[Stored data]
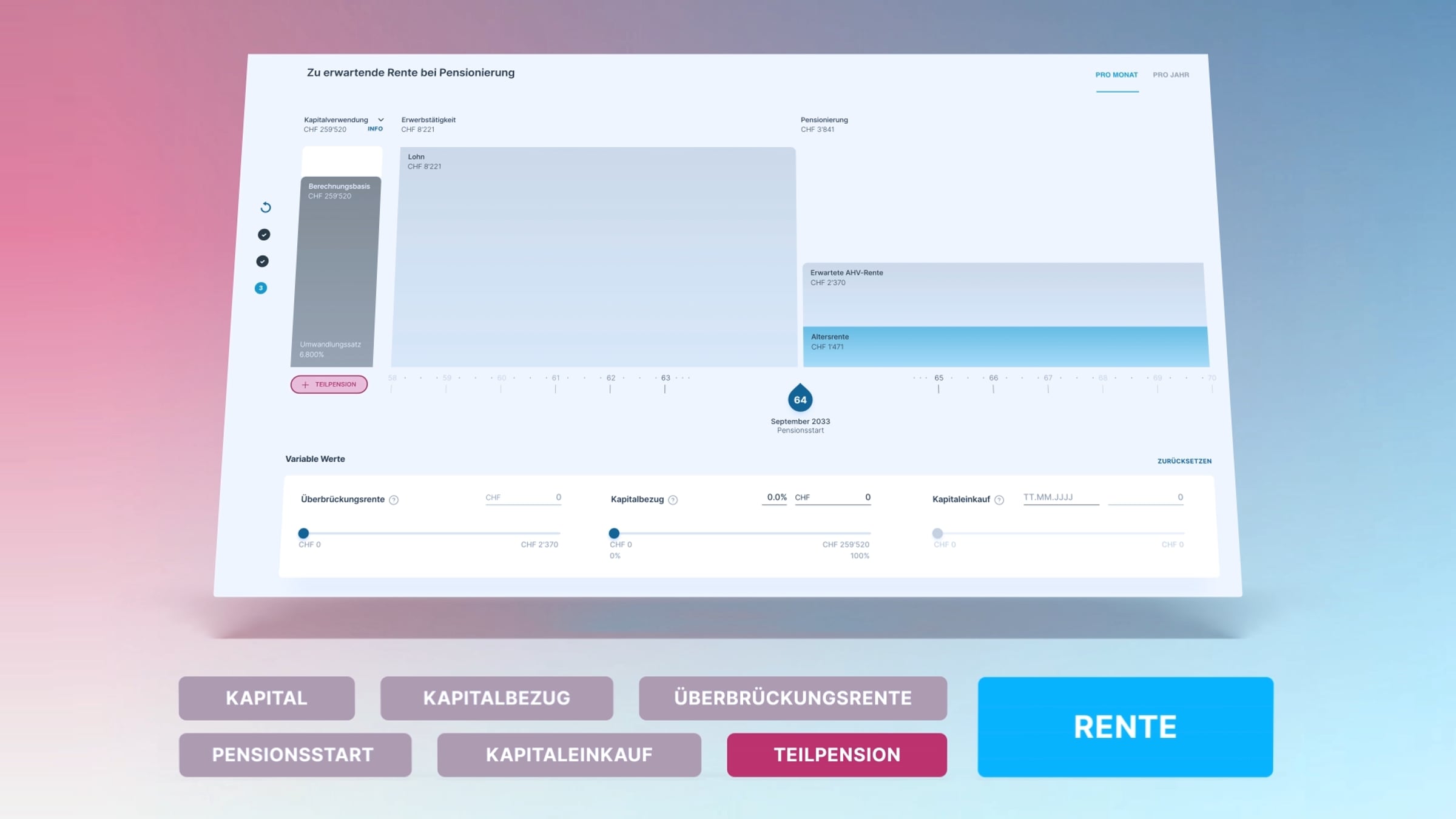Click the reset circular arrow icon
Image resolution: width=1456 pixels, height=819 pixels.
coord(266,207)
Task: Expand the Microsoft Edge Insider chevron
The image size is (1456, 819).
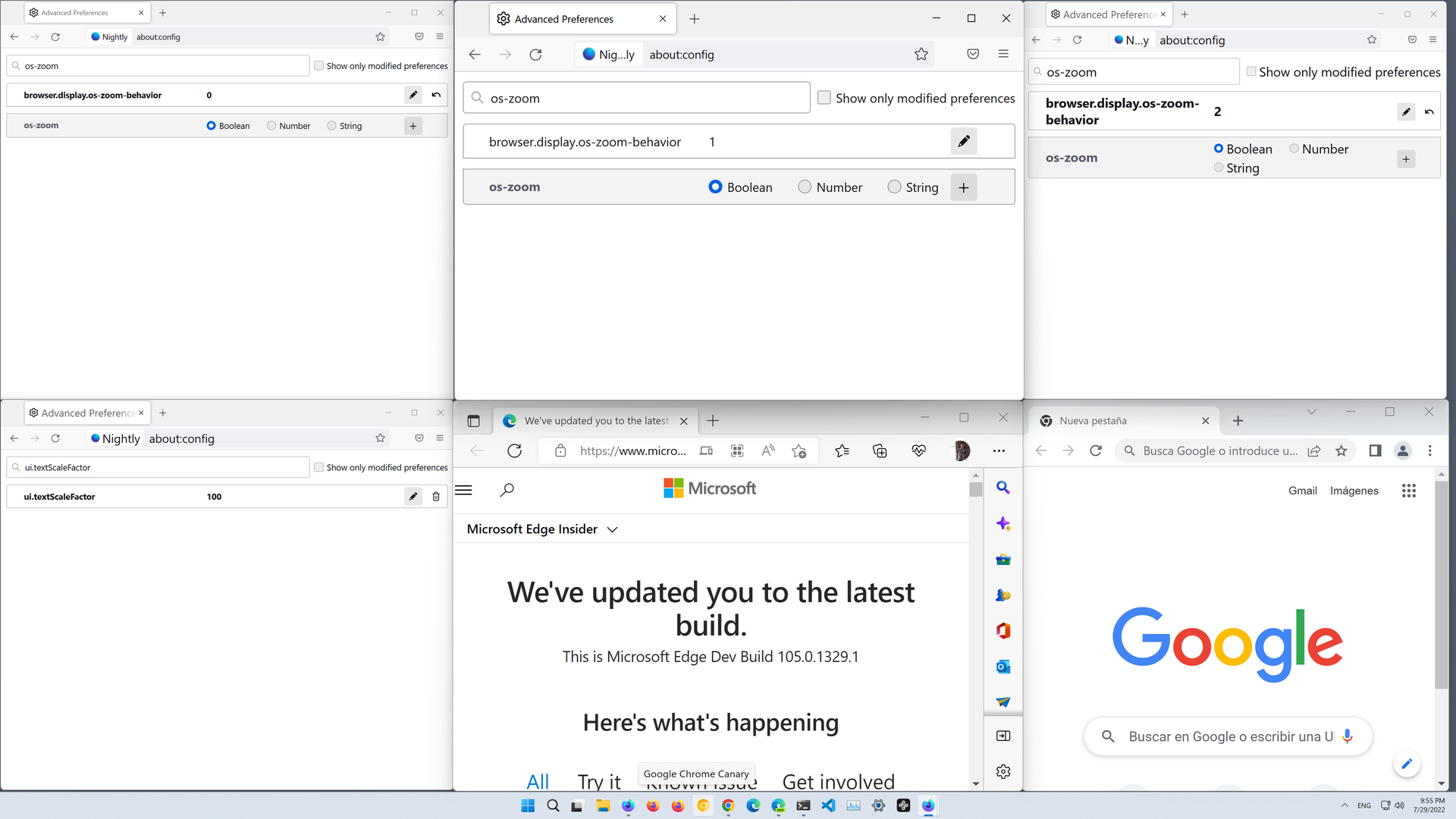Action: click(612, 529)
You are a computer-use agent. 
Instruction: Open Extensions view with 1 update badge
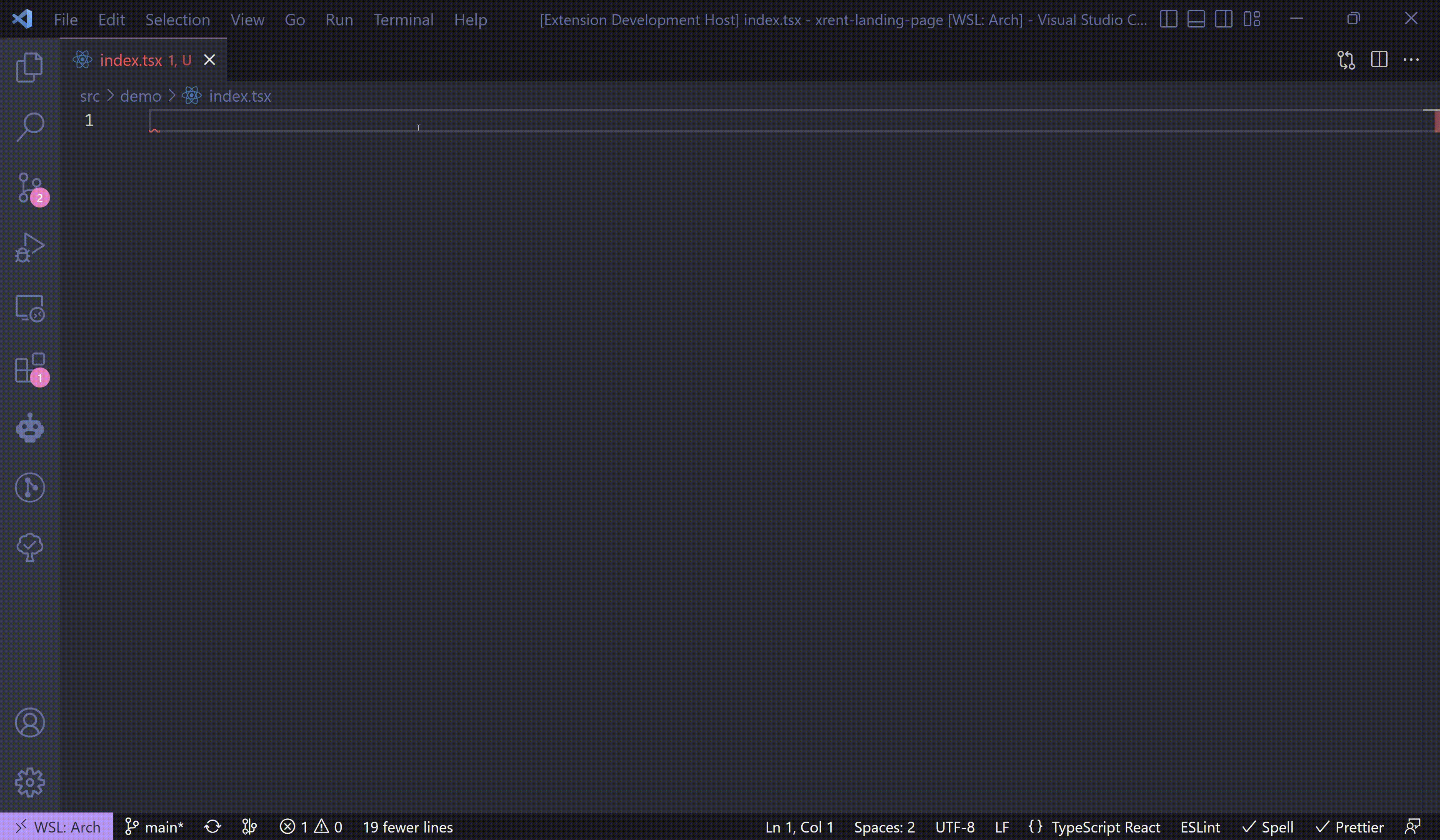(x=30, y=368)
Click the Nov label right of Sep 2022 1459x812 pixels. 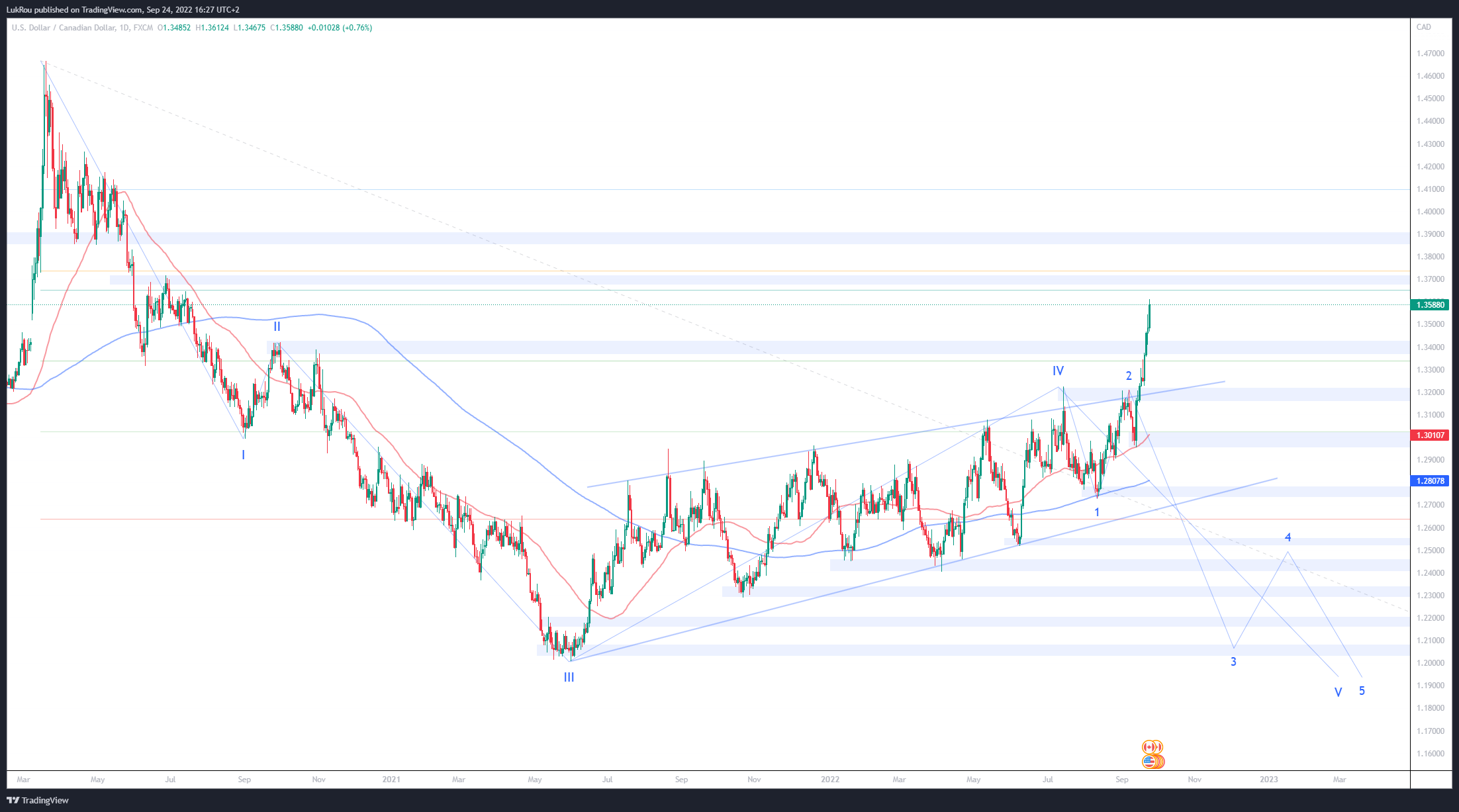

What to do: Output only the lines that run from the line containing "Task: Expand the" to the last line of the data, exactly as they stand and without pictures.

Reply to the task:
Task: Expand the Microsoft Edge Insider chevron
The image size is (1456, 819).
Action: click(612, 529)
You are a computer-use agent. 
Instruction: Open Extensions view with 1 update badge
(x=30, y=368)
Click the Nov label right of Sep 2022 1459x812 pixels. 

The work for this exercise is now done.